After having washed and picked over the berries, stew them well in a little water, just enough to cover them; when they burst open and become soft, sweeten them with plenty of sugar, mash them smooth (some prefer them not mashed); line your pie-plates with thin puff paste, fill them and lay strips of paste across the top. Bake in a moderate oven. Or you may rub them through a colander to free them from the skins.
Can be made the same as "Cranberry Tart Pie," or an upper crust can be put on before baking. Serve with boiled custard or a pitcher of good sweet cream.
One pound of steamed sweet potatoes finely mashed, two cups sugar, one cup cream, one-half cup butter, three well-beaten eggs, flavor with lemon or nutmeg and bake in pastry shell. Fine.
Make a nice puff paste; roll it out the usual thickness, as for pies; then cut it out into circular pieces about the size of a small tea saucer; pile the fruit on half of the paste, sprinkle over some sugar, wet the edges and turn the paste over. Press the edges together, ornament them and brush the turnovers over with the white of an egg; sprinkle over sifted sugar and bake on tins, in a brisk oven, for about twenty minutes. Instead of putting the fruit in raw, it may be boiled down with a little sugar first and then enclosed in the crust; or jam of any kind may be substituted for fresh fruit.
Take one cupful of sour milk, one of sweet milk, a tablespoonful of melted butter, the yolks of four eggs, juice and rind of one lemon and a small cupful of white pounded sugar. Put both kinds of milk together in a vessel, which is set in another and let it become sufficiently heated to set the curd, then strain off the milk, rub the curd through a strainer, add butter to the curd, the sugar, well-beaten eggs and lemon. Line the little pans with the richest of puff paste and fill with the mixture; bake until firm in the centre, from ten to fifteen minutes.

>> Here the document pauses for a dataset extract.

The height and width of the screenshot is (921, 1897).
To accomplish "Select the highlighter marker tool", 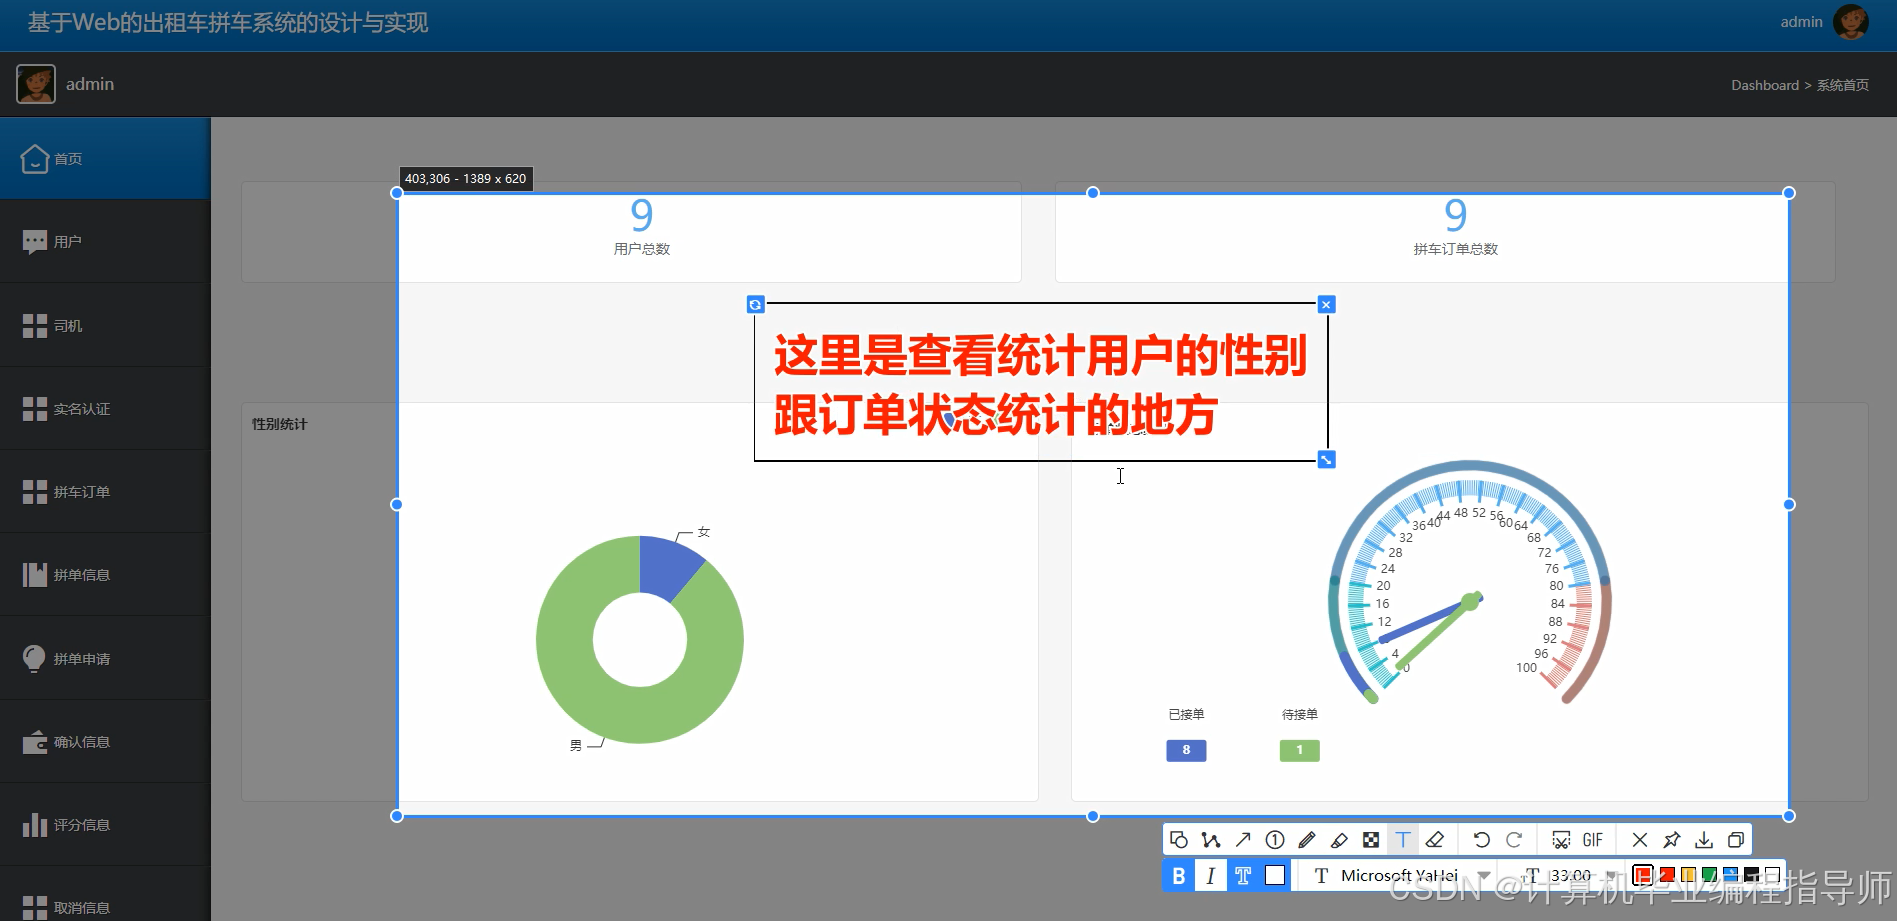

Sift together a heaping teaspoonful of baking powder and a pint of flour; add a piece of butter as large as a walnut, a pinch of salt, one beaten egg and sweet milk enough to make a soft dough. Roll it out half an inch thick; butter a square biscuit tin and cover the bottom and sides with the dough; fill the pan with quartered juicy apples, sprinkle with a little cinnamon and molasses. Bake in rather quick oven until the crust and apples are cooked a light brown. Sprinkle a little sugar over the top five minutes before removing from the oven.
Ripe peaches are fine used in the same manner.
Peel and grate one cocoanut; boil one pound of sugar fifteen minutes in two-thirds of a pint of water; stir in the grated cocoanut and boil fifteen minutes longer. While warm, stir in a quarter of a pound of butter; add the yolks of seven eggs well beaten. Bake in pattypans with rich paste. If prepared cocoanut is used, take one and a half coffeecupfuls. Fine.
This recipe is the same as "Boston Cream Pie" (adding half an ounce of butter), which may be found under the head of Pastry, Pies and Tarts. In summer time, it is a good plan to bake the pie the day before wanted; then when cool, wrap around it a paper and place it in the ice box so to have it get very cold; then serve it with a dish of fresh strawberries or raspberries. A delicious dessert.
Make two cakes as for Washington pie, then take one cup of sweet cream and three tablespoonfuls of white sugar. Beat with egg-beater or fork till it is stiff enough to put on without running off and flavor with vanilla. If you beat it after it is stiff it will come to butter. Put between the cakes and on top.